Capital-R rock is in the midst of a Great Recession. It sits idly by as cowboys, rappers, banjo-sporting hair farmers, and glow-stick waving tweakers pass it by. Umphrey's McGee wants to change that. The proggy, improvisationalists in the band cut their teeth in the jam scene during the early 2000s, but all of that's about to change. With Umphrey's forthcoming eighth album, Similar Skin, the band caters to its chunkier instincts.
"We have to face the fact that this generation now loves the EDM movement. There's a lot of electronics and computers, but nothing is cooler to me than the electric guitar and I'm saying that as a bass player," offers Ryan Stasik. "I don't want to live in a time where the electric guitar is forgotten. It's an awesome instrument and guitar solos are super-rad."
The change should not come as a surprise to the band's fans. On 2011's Death By Stereo, the tracks "Domino Theory" and "Go to Hell" stake out harder-hewn, metal-inflected territory reminiscent of Queens of the Stone Age or Russian Circles.
"It was interesting when the six of us got together; everybody's headspace and mindset was very much back to our rock 'n' roll roots. Whether it's progressive rock, hard rock, alternative rock, it's still rock 'n' roll," Stasik says.
Around half of Similar Skin's tunes have never been heard live, while the others were culled from an extensive back catalog of unrecorded songs Umphrey's had been kicking around. Stasik and the gang also wrote dancier, more electronic tunes concurrently, but those are shelved for now. They felt the last album was too scattershot stylistically and wanted to create a more tightly focused album.
Of course, such discipline runs somewhat counter to the Umphrey's anything-goes, live aesthetic. That's epitomized by the band's mash-ups, which have seen them crash Pink Floyd's "Another Brick in the Wall" into Michael Jackson's "Thriller," Bob Marley's "No Woman, No Cry" into the Beatles "Let It Be," and Nirvana's "Come As You Are" into MGMT's "Kids" to name just a few.
"That's what we kind of got off on — let's just go and see what happens," he says. "We like to create challenges and take chances and see how the crowd responds. That's kind of our drug and that is something we can't quit."
And for Umphrey's it's been that way from the beginning. Though each of the founding quartet got expensive degrees from Notre Dame that had nothing to do with music, the guys were determined to take the plunge. Sixteen years later, their faith's been vindicated.
Stasik and his bandmates self-released their first two studio discs, and by 2006's fourth album, Safety in Numbers, they broke into the lower reaches of the Billboard Album charts. During the last eight years, they've built upon that foundation, continuing to stretch their craft and attempt new things, such as backing King Crimson guitarist Adrian Belew on tour. With Similar Skin they take another step, self-releasing for the first time in a dozen years after Dave Matthews' label ATO handled the last one.

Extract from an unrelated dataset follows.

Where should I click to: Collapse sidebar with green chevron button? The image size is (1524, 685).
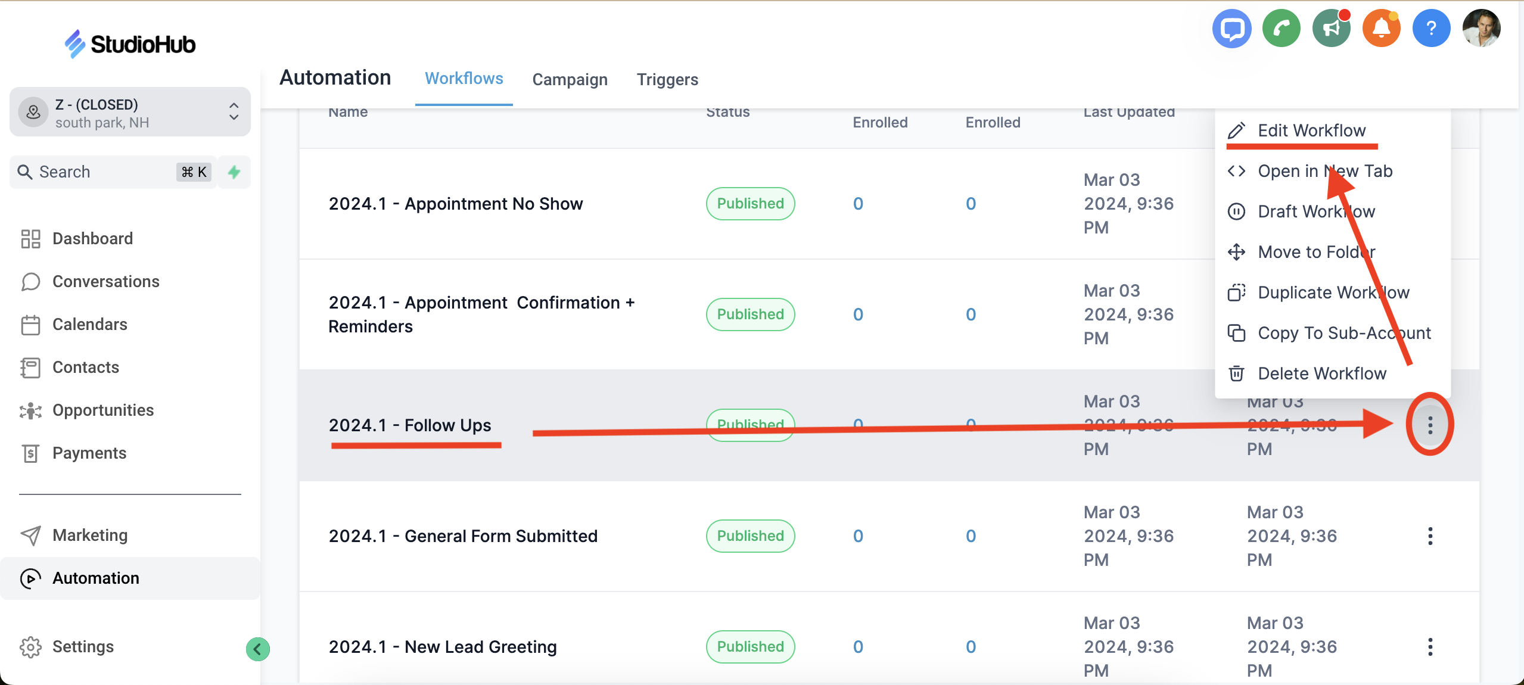[x=257, y=649]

"They could've picked us up for two, but they decided not to, and we were like 'good,'" says Stasik. "We have always been kind of gearing towards being able to do it ourselves anyway, and this was a big opportunity to do that. It was going to happen sooner or later. We're happy with everything that ATO did. I just think it's finally time now to bottle our own wine."

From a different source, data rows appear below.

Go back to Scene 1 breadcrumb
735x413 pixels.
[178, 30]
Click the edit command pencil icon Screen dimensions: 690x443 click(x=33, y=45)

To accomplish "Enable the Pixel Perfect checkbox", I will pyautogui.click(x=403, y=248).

The new album's release will have a pall over it, though, because original drummer Mike Mirro passed suddenly on January 30. The 35-year-old Mirro's departure to attend med school a dozen years ago was a turning point for the band, coming shortly after the release of its second album, Local Band Does OK. Umphrey's almost called it quits right there, but ultimately the group forged ahead with new drummer Kris Myers. The following album and subsequent tour would help the outfit land its first label deal.
"We found out the terrible news the first day of tour. Chattanooga had been cancelled. It was weird, our first show in 16 years that has ever been cancelled because of weather or we couldn't be there," Stasik recalls. "That tour was really emotionally charged for his memory. We did four or five days in a row, and then we flew back for the funeral. It's a tough loss, and I miss him dearly every day."
For Stasik, the loss is leavened by the baby girl that made him a father for the first time. Feeling the need to raise children without the fear of them getting their tongues stuck on a stop sign pole, Stasik and his family recently left behind Chicago's brutal winters for Charleston.
"I didn't want to breed the baby in the freezing cold and buy her snowsuits," he jokes. "My wife's family lives down here. We had been down here on vacations too many times. It just made sense and it actually feels like home."
The band's manager, as well as percussionist Andy Farag, have since moved to the Holy City. "It's a little exodus," he says. "I send out the emails once a month to friends and send some pics. 'It's -12 degrees in Chicago. It's 60 degrees here.' We're loving it."